Material for this task:

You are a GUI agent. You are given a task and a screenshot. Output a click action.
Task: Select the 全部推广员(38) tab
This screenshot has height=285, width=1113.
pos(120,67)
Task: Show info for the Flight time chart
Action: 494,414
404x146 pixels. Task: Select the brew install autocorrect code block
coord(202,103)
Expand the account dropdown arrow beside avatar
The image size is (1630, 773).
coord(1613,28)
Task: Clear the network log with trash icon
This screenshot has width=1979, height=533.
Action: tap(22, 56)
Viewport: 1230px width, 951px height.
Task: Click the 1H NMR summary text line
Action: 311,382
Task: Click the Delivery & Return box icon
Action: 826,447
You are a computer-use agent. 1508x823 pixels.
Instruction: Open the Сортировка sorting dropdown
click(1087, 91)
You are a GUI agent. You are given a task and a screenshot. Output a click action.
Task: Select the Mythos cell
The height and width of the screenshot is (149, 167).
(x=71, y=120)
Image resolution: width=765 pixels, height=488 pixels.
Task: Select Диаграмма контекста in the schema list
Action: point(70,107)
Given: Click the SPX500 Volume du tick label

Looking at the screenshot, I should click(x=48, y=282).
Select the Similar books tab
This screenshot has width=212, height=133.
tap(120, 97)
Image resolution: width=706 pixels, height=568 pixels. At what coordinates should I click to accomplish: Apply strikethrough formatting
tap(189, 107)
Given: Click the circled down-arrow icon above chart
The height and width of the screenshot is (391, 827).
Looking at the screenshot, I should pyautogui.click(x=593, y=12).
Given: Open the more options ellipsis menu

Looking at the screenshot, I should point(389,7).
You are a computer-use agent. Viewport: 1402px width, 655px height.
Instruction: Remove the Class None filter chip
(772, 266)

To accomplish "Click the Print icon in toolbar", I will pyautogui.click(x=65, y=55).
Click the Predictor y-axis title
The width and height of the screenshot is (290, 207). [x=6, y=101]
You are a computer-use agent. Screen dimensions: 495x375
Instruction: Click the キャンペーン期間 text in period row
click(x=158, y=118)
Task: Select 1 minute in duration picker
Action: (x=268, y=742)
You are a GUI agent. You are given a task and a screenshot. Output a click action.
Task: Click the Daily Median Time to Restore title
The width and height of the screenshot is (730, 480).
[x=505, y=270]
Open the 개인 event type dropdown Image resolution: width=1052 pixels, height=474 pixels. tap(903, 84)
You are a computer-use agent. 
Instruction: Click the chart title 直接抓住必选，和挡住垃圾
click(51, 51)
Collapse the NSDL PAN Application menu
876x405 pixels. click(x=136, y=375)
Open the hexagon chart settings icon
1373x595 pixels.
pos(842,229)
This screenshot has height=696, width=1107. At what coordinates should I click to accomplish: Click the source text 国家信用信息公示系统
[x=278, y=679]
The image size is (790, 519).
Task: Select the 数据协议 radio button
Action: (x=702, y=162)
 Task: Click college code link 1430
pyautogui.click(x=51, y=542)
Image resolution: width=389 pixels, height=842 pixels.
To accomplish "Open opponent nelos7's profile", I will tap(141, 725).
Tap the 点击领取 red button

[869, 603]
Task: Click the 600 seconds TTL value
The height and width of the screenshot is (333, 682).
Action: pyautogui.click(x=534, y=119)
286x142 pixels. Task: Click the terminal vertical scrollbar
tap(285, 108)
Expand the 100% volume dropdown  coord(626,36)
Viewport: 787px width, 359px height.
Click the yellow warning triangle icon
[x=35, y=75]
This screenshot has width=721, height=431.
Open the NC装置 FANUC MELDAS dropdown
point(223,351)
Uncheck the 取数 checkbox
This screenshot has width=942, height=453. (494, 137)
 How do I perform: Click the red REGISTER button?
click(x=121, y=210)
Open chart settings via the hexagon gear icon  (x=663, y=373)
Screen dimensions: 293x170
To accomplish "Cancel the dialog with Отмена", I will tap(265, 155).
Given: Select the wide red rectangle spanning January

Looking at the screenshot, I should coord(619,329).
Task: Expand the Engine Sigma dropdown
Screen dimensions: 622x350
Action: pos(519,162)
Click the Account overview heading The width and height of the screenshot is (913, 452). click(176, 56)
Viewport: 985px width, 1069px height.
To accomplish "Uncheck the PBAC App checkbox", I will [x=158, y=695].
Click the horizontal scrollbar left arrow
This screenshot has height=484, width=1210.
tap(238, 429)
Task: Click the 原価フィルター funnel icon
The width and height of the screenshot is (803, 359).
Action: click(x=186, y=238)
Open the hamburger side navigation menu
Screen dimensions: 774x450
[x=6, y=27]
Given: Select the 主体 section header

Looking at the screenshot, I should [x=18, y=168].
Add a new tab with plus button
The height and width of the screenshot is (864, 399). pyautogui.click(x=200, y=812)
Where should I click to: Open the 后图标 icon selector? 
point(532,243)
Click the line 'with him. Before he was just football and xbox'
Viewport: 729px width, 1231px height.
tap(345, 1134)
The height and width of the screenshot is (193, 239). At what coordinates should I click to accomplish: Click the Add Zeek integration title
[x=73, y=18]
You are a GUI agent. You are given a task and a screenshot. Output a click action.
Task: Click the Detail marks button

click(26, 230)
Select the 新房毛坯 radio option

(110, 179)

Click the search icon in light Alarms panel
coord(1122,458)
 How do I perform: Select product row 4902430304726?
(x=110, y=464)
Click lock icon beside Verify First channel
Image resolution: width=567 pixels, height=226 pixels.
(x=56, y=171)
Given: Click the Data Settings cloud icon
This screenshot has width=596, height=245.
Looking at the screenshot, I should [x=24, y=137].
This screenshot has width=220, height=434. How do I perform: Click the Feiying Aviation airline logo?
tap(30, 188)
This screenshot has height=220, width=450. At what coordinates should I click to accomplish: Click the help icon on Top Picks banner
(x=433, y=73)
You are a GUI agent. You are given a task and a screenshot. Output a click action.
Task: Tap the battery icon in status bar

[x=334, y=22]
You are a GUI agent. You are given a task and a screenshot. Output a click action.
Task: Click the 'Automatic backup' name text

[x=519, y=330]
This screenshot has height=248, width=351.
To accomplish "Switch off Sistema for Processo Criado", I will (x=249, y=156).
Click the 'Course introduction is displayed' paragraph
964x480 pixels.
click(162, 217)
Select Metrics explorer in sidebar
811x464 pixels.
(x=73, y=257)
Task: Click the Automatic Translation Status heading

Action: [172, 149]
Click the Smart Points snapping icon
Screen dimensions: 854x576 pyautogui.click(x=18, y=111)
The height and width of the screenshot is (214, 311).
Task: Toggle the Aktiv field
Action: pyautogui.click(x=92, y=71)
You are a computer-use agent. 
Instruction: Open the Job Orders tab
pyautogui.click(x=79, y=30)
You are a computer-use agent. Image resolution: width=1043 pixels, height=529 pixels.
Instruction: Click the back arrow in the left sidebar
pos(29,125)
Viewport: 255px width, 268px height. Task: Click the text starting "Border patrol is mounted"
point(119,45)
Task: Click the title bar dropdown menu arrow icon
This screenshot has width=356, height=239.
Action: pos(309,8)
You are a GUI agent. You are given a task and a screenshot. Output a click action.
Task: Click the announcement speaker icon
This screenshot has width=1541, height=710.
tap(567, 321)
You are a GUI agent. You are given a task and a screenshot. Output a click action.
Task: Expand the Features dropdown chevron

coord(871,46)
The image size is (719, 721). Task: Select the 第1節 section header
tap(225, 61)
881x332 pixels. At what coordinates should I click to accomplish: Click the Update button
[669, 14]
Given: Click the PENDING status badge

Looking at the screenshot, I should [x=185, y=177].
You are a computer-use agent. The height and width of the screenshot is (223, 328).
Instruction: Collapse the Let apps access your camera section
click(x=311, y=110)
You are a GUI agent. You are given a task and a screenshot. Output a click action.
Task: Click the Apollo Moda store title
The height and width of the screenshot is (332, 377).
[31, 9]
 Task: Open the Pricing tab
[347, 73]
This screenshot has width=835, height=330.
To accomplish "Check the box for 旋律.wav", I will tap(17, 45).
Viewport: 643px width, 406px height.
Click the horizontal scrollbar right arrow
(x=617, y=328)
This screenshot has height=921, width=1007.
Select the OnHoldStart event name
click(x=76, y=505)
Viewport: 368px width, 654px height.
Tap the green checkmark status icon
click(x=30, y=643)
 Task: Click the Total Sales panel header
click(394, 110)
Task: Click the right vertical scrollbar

What the task requires: Retype the listing above, word for word, from its first line to the line containing "You are a computer-use agent. Screen", both ends included.

Reply to the task:
You are a GUI agent. You are given a task and a screenshot. Output a click action.
Task: Select the 全部推广员(38) tab
This screenshot has height=285, width=1113.
pos(120,67)
Task: Show info for the Flight time chart
Action: 494,414
404x146 pixels. Task: Select the brew install autocorrect code block
coord(202,103)
Expand the account dropdown arrow beside avatar
The image size is (1630, 773).
coord(1613,28)
Task: Clear the network log with trash icon
This screenshot has width=1979, height=533.
Action: tap(22, 56)
Viewport: 1230px width, 951px height.
Task: Click the 1H NMR summary text line
Action: 311,382
Task: Click the Delivery & Return box icon
Action: 826,447
You are a computer-use agent. 1508x823 pixels.
Instruction: Open the Сортировка sorting dropdown
click(1087, 91)
You are a GUI agent. You are given a task and a screenshot. Output a click action.
Task: Select the Mythos cell
The height and width of the screenshot is (149, 167).
(x=71, y=120)
Image resolution: width=765 pixels, height=488 pixels.
Task: Select Диаграмма контекста in the schema list
Action: point(70,107)
Given: Click the SPX500 Volume du tick label

Looking at the screenshot, I should click(x=48, y=282).
Select the Similar books tab
This screenshot has width=212, height=133.
tap(120, 97)
Image resolution: width=706 pixels, height=568 pixels. At what coordinates should I click to accomplish: Apply strikethrough formatting
tap(189, 107)
Given: Click the circled down-arrow icon above chart
The height and width of the screenshot is (391, 827).
Looking at the screenshot, I should pyautogui.click(x=593, y=12).
Given: Open the more options ellipsis menu

Looking at the screenshot, I should point(389,7).
You are a computer-use agent. Viewport: 1402px width, 655px height.
Instruction: Remove the Class None filter chip
(772, 266)

To accomplish "Click the Print icon in toolbar", I will pyautogui.click(x=65, y=55).
Click the Predictor y-axis title
The width and height of the screenshot is (290, 207). [x=6, y=101]
You are a computer-use agent. Screen dimensions: 495x375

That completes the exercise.